» **Selected text**

++++

Minh Lan Tran’s “Pierce” reveres the interminable, volatile passage of matter and time, between the fleshly strata of the haptic and the ghostly striations of memory. Here, potent viscosities announce themselves and attenuate as whispers, as veins corroborating unknown sources. Which source and what body? Blushing skeins of blood, oil, milk, bright chlorophyll and amber sap dilate and dilute, wrung through hybrid fascia of latex, linen, onionskin. Staples bifurcate punctured surfaces but do not cauterize the gashes.

 

Here and elsewhere, pigment cuts its own cord, bloodletting over fibrous channels and grids of charcoal and chalk. Exacting torsions bruise in places to haemorrhage in others.

++++

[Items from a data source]
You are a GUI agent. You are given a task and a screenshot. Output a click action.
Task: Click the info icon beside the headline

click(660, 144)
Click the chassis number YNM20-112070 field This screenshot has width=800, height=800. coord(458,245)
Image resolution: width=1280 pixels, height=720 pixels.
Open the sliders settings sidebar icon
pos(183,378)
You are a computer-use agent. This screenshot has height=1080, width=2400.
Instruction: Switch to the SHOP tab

++++

» **Tasks to carry out**
1. From the passage on Minh Lan Tran's "Pierce," list every substance named among the "blushing skeins."
2. Extend the passage on Minh Lan Tran's "Pierce" from its final sentence, keeping its style.

» **Expected answers**
1. Blood, oil, milk, bright chlorophyll, amber sap

2.
Where piercing takes hold—by heat or by hand—holes constellate as flightpaths, as fractile-winged incarnations. To pierce is to violate the order of things, and also, to encode it with air and light. To pierce is to bypass tentative looking, keeping watch for threat’s appearance and instead, to risk interference so as to speak and to act. To pierce is to enter, sight unseen, to reach for an inviolable will to transform. Growth itself pierces and clots as lianas—young, stiff, searchers—grasp and ladder older wounds. Grapnel spines pry and graft the splintered evidence of screens, synthesizing fault lines of shadow, crack, and sheen.

 

Here and everywhere—just beyond—porosity corrupts and redeems.